Written problem:
Render the material from the line containing "Given: Click the" through the end of the material, inclusive, as a two-column CSV with the header instruction,reply. Give one row for each instruction and its answer, with each field in double quotes, line breaks replaced by spaces, and the pictures left out.

━━━ Extracted information

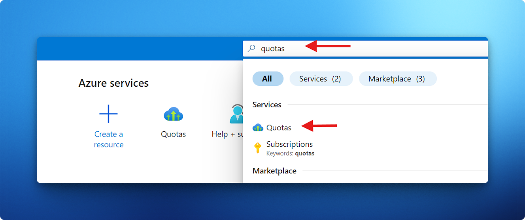
Task: Click the Marketplace section heading in results
Action: click(x=274, y=171)
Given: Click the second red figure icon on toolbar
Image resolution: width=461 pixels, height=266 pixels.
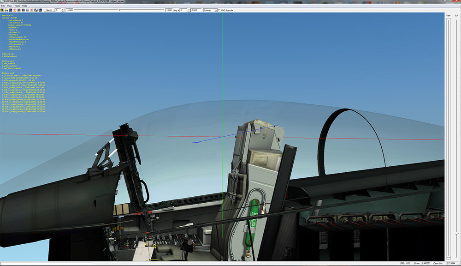Looking at the screenshot, I should 31,9.
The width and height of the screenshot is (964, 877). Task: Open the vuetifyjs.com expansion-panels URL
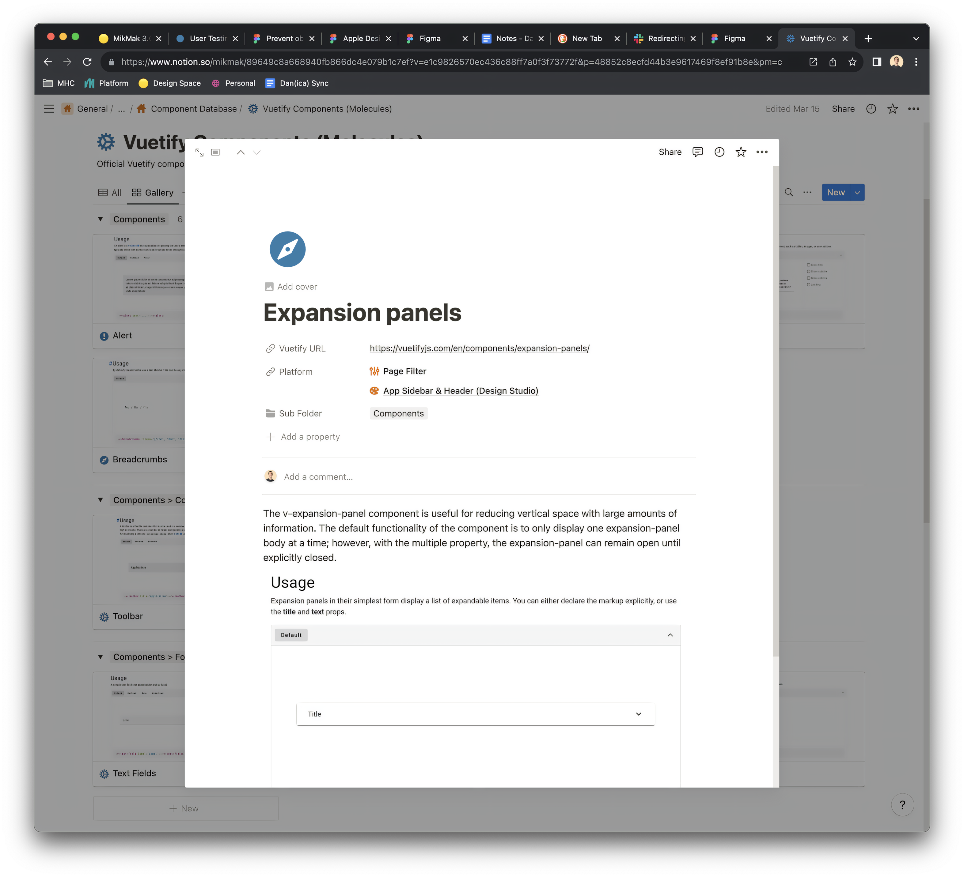pyautogui.click(x=480, y=348)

━━━━━━

Solution for this task:
instruction,reply
"Given: Click the second red figure icon on toolbar Image resolution: width=461 pixels, height=266 pixels.","Looking at the screenshot, I should 31,9."
"The width and height of the screenshot is (964, 877). Task: Open the vuetifyjs.com expansion-panels URL","pyautogui.click(x=480, y=348)"